**Extracted text**

On June 28, 2017, Irving revealed on Facebook that his new novel was primarily a ghost story. "...I have a history of being interested in ghosts. And here come the ghosts again. In my new novel, my fifteenth, the ghosts are more prominent than before; the novel begins and ends with them. Like A Widow for One Year, this novel is constructed as a play in three acts. I'm calling Act I 'Early Signs.' I began writing it on New Year's Eve—not a bad night to start a ghost story."

In an interview with Mike Kilen for The Des Moines Register on October 26, 2017, Irving revealed that the title of his novel-in-progress was "Darkness as a Bride." The title was taken from Shakespeare's play Measure for Measure: "If I must die,/I will encounter darkness as a bride /and hug it in mine arms." He later changed the title to The Last Chairlift, keeping Claudio's line about embracing death as the epigraph. The novel was published by Simon & Schuster in October 2022.

Irving received the Richard C. Holbrooke Distinguished Achievement Award at the annual Dayton Literary Peace Prize gala on October 28, 2018.

== Works ==
===Novels===
- Setting Free the Bears (Random House, 1968) ISBN 0-345-21812-4
- The Water-Method Man (Random House, 1972) ISBN 0-394-47332-9
- The 158-Pound Marriage (Random House, 1974) ISBN 0-394-48414-2
- The World According to Garp (Dutton, 1978) ISBN 0-525-23770-4
- The Hotel New Hampshire (Dutton, 1981) ISBN 0-525-12800-X
- The Cider House Rules (William Morrow, 1985) ISBN 0-688-03036-X
- A Prayer for Owen Meany (William Morrow, 1989) ISBN 0-688-07708-0
- A Son of the Circus (Random House, 1994) ISBN 0-679-43496-8
- A Widow for One Year (Random House, 1998) ISBN 0-375-50137-1
- The Fourth Hand (Random House, 2001) ISBN 0-375-50627-6
- Until I Find You (Random House, 2005) ISBN 1-4000-6383-3
- Last Night in Twisted River (Random House, 2009) ISBN 1-4000-6384-1
- In One Person (Simon & Schuster, 2012) ISBN 9781451664126)
- Avenue of Mysteries (Simon & Schuster, 2015) ISBN 9781451664164)
- The Last Chairlift (Simon & Schuster, 2022) ISBN 9781501189272
- Queen Esther (Simon & Schuster, 2025) ISBN 9781501189449

===Short fiction===
- Trying to Save Piggy Sneed (Arcade Publishing, 1996) ISBN 1-55970-323-7

===Other fiction===
- The Cider House Rules: A Screenplay (1999)

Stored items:
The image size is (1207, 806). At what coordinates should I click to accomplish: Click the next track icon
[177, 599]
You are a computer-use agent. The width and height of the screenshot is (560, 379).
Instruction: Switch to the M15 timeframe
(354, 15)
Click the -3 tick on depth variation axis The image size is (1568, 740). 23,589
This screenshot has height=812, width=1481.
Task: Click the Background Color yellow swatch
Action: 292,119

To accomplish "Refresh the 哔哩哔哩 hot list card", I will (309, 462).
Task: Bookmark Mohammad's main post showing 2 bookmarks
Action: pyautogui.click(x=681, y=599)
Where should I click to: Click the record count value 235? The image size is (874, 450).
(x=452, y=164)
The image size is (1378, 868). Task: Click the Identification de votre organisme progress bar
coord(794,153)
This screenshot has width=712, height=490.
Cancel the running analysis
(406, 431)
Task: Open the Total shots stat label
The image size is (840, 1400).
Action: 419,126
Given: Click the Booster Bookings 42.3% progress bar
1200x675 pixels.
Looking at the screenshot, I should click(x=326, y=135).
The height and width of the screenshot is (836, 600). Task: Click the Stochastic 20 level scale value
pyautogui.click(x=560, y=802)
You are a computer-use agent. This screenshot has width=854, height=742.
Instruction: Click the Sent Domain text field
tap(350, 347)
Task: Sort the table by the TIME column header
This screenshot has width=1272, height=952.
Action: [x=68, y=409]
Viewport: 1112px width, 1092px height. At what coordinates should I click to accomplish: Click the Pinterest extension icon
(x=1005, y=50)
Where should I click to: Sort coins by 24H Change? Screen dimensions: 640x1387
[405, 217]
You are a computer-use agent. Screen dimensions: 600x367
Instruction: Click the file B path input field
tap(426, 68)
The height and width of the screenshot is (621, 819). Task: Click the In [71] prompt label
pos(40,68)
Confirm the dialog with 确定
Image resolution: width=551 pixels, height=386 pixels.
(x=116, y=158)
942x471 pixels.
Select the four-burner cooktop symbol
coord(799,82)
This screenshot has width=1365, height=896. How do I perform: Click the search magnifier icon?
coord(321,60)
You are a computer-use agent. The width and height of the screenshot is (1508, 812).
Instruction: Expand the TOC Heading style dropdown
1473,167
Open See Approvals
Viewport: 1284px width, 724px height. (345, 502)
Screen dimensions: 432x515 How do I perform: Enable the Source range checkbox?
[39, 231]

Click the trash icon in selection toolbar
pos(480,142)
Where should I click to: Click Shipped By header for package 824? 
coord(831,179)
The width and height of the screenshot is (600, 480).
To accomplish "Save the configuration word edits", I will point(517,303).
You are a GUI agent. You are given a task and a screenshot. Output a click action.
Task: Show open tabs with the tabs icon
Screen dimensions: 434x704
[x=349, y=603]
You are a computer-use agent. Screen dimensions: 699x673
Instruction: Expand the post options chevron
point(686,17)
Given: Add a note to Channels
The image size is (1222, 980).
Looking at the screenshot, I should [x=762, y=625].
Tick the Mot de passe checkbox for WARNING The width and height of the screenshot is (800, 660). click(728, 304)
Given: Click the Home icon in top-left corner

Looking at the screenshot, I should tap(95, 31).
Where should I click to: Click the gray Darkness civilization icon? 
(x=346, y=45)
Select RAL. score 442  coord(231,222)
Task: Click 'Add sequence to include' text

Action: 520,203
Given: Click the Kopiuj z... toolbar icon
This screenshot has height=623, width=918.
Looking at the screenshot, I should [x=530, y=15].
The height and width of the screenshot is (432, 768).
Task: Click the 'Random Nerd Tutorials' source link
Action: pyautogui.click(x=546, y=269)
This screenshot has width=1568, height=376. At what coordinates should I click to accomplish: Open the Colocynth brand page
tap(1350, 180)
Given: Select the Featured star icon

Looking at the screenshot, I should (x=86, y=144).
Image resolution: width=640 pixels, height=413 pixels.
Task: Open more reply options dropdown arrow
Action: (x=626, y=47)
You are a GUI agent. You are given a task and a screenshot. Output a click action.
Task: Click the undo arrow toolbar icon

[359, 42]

**Required action 1**
Condense the paragraph of the Irving excerpt beginning "In an interview with Mike Kilen" into a bulleted list that keeps its main facts.
**Required action 2**
Reproduce the passage of the Irving excerpt starting at "In an interview" and ending at "October 28, 2018.".

**Written reply 1**
- On October 26, 2017, Irving told Mike Kilen of The Des Moines Register that his novel-in-progress was titled "Darkness as a Bride."
- The title came from Shakespeare's Measure for Measure: "If I must die,/I will encounter darkness as a bride /and hug it in mine arms."
- He later retitled the novel The Last Chairlift and kept Claudio's line about embracing death as the epigraph.
- Simon & Schuster published it in October 2022.

**Written reply 2**
In an interview with Mike Kilen for The Des Moines Register on October 26, 2017, Irving revealed that the title of his novel-in-progress was "Darkness as a Bride." The title was taken from Shakespeare's play Measure for Measure: "If I must die,/I will encounter darkness as a bride /and hug it in mine arms." He later changed the title to The Last Chairlift, keeping Claudio's line about embracing death as the epigraph. The novel was published by Simon & Schuster in October 2022.

Irving received the Richard C. Holbrooke Distinguished Achievement Award at the annual Dayton Literary Peace Prize gala on October 28, 2018.